It looks to me like lu on symmetric matrices actually do extra work, because they assume that the wrapped array is not symmetric and therefore need to first copy every element across the diagonal. And at the same time do not benefit from knowing about symmetry beyond that.
Surprisingly, symmetric static arrays do not work at all:
jl> using LinearAlgebra, StaticArrays
jl> B = SA[1.5 2 -4; 2 -1 -3; -4 -3 5];
jl> sB = Symmetric(B);
jl> x = SA[1, 2, 3];
jl> sB \ x
ERROR: setindex!(::SMatrix{3, 3, Float64, 9}, value, ::Int) is not defined.
Unfortunately, it seems like \ will generally fail for immutable matrices, unless they have a special implementation. So \ works for SMatrix, but not for Symmetric{.., SMatrix}, etc.
It is hard to tell anything about the speed of solving a linear system from a 3 by 3 example - the overhead of checking the system and dispatching is probably greater than the amount of time spent doing the calculations.
Also, the LU decomposition and solution has been optimized and tuned over many, many years. I think it was the Lapack benchmark for supercomputers so it was worthwhile wringing every ounce of speed out of it. Methods for symmetric systems like the Bunch-Kaufman decomposition or the Cholesky factorization have not received the same level of intensive optimization.

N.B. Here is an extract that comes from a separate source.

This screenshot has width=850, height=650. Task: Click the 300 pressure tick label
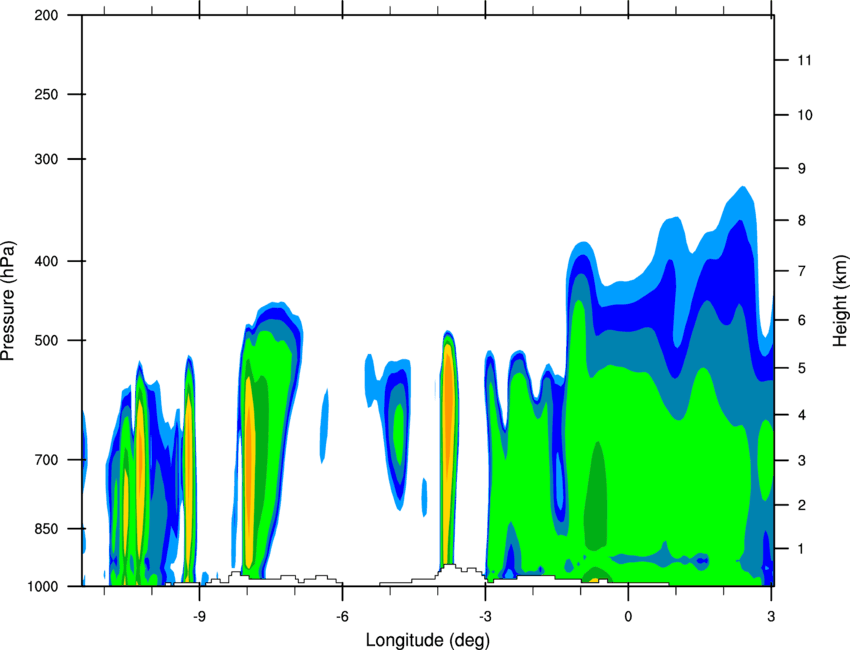[46, 159]
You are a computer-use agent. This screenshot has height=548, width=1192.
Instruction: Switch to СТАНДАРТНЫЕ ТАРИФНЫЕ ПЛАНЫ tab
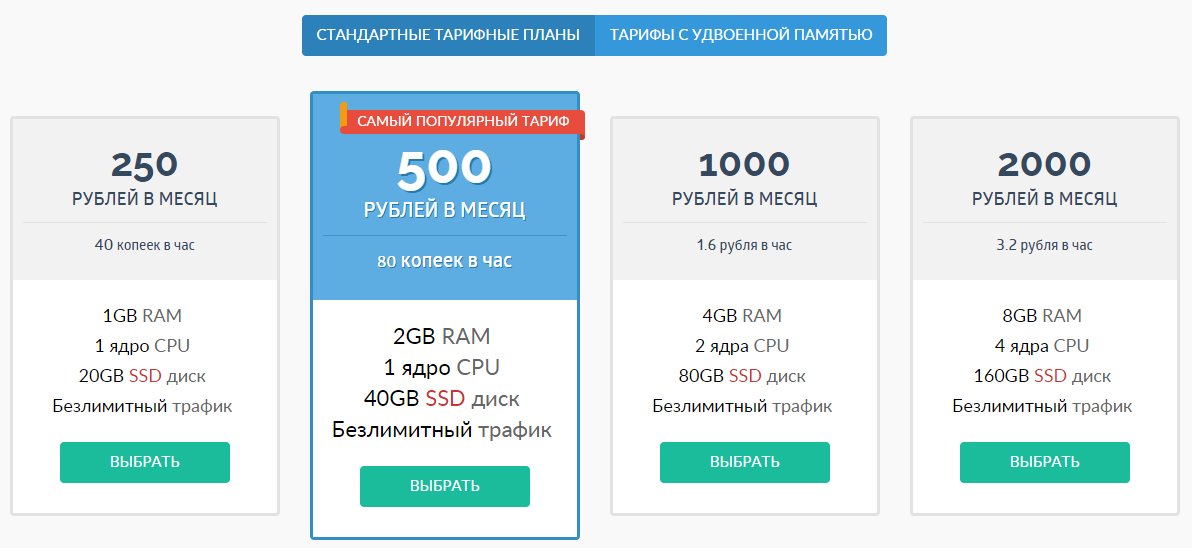[448, 35]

It is even true for matrix multiplication. The function BLAS.gemm! performs an in-place general matrix multiplication whereas BLAS.syrk! takes advantage of symmetry in evaluation of a product like A'A and performs roughly half the number of operations.
julia> const A = rand(1000, 20);
julia> const C = similar(A, (20, 20));
julia> using BenchmarkTools, LinearAlgebra
julia> @btime BLAS.gemm!('T', 'N', 1.0, A, A, 0.0, C);
7.541 μs (0 allocations: 0 bytes)
julia> Ccp = copy(C);
julia> @btime BLAS.syrk!('U', 'T', 1.0, A, 0.0, C);
7.579 μs (0 allocations: 0 bytes)
julia> Ccp ≈ C
true
So doing half the number of operations ends up being a little bit slower, probably because gemm has been optimized more than syrk has.

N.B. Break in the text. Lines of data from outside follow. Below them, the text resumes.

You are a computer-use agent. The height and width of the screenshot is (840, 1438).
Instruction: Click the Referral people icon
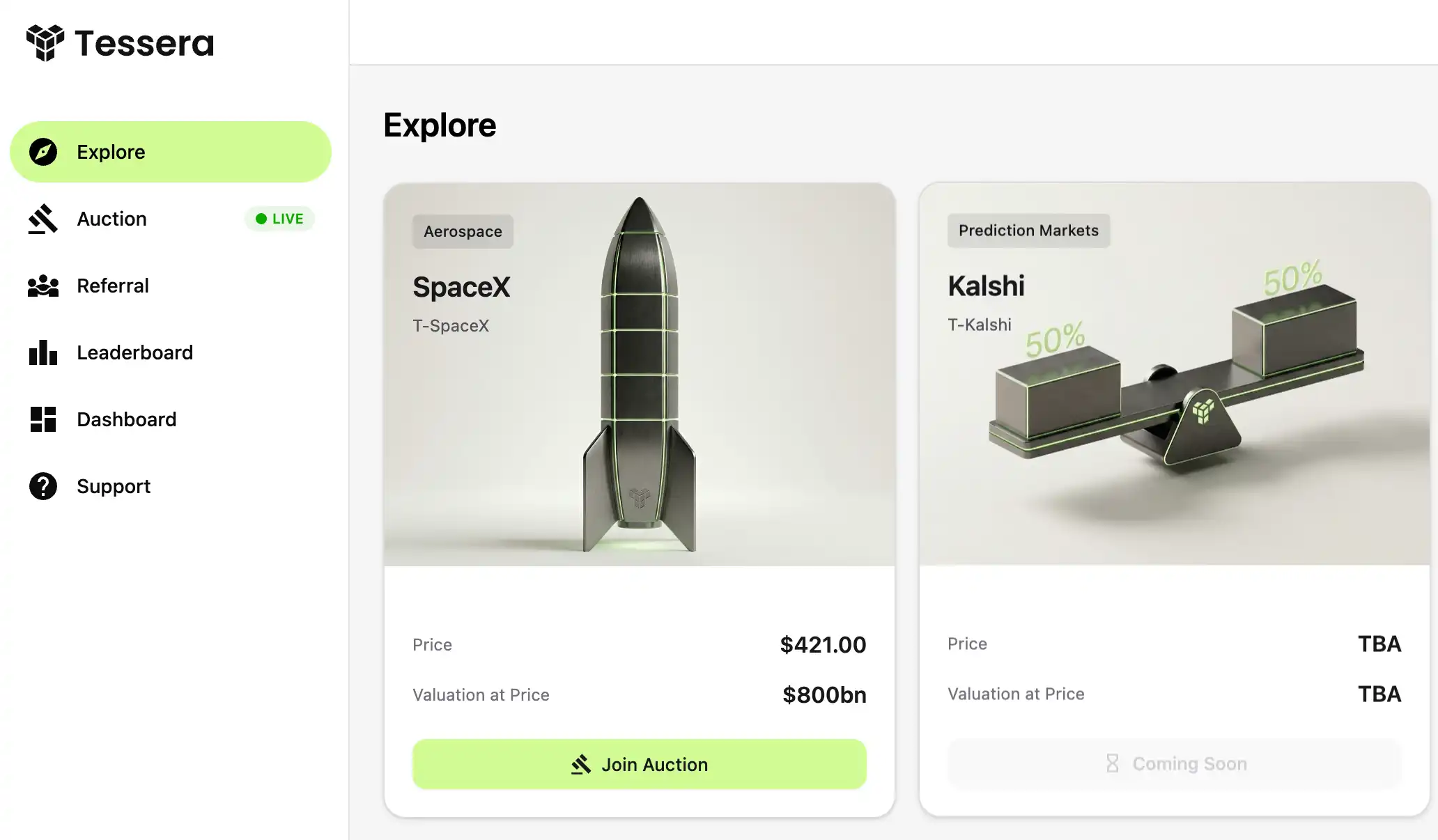point(42,286)
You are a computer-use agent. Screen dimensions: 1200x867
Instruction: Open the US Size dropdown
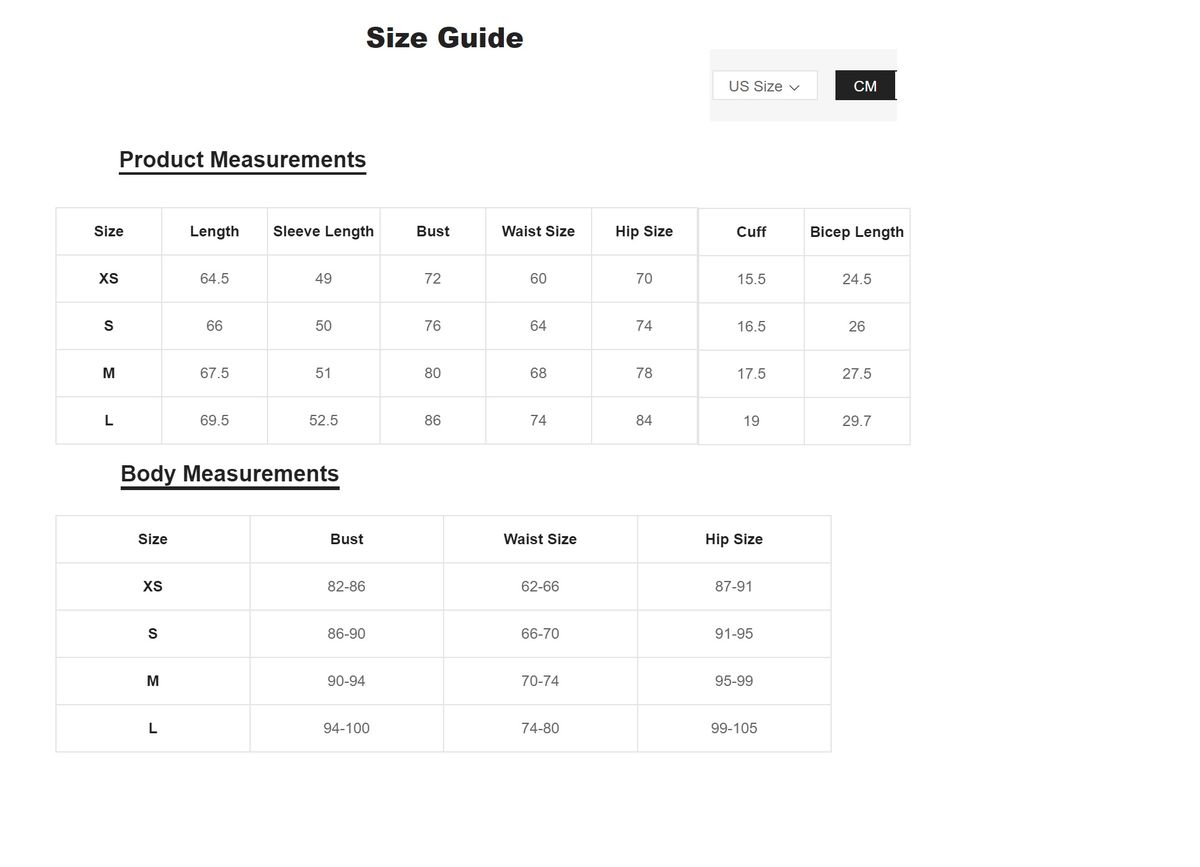(x=764, y=86)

Yes, but my impression from perusing the code was that backslash actually doesn’t take advantage of the symmetry, but does extra work to copy elements across the diagonal. So it’s actually strictly slower.

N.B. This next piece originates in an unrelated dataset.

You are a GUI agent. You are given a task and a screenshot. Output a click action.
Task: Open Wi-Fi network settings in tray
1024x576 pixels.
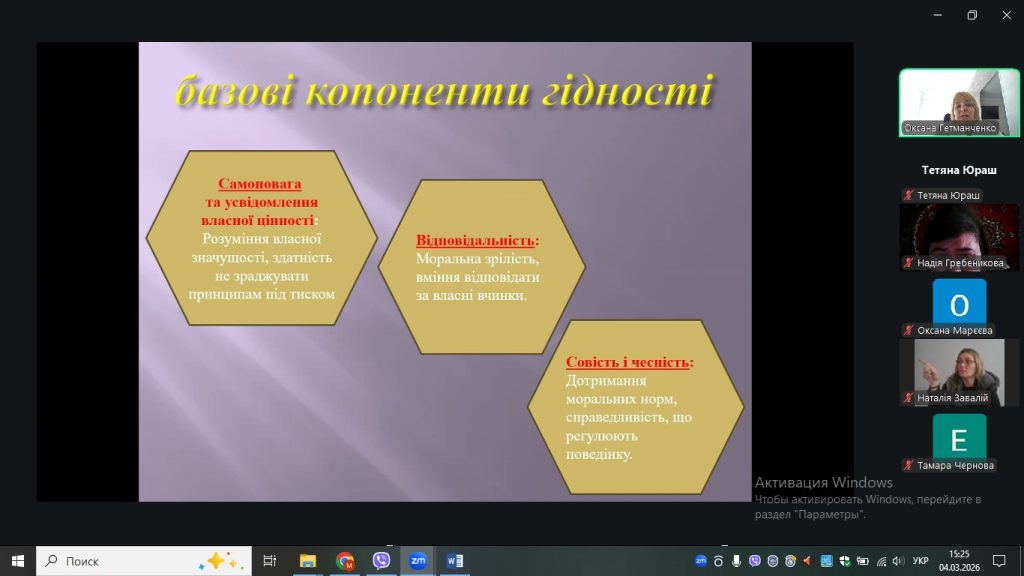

This assumes that I found the right method definitions, though…
f1 () = begin
t = rand(1000, 1000)
t += 100I
b = ones(1000)
end
@btime f1();
# 1.111 ms (4 allocations: 15.26 MiB)
f2 () = begin
t = rand(1000, 1000)
t += 100I
b = ones(1000)
LAPACK.posv!('L', t, b)
end
@btime f2();
# 4.723 ms (5 allocations: 15.27 MiB)
t = rand(1000, 1000)
@btime t \ ones(1000)
# 6.188 ms (5 allocations: 7.65 MiB)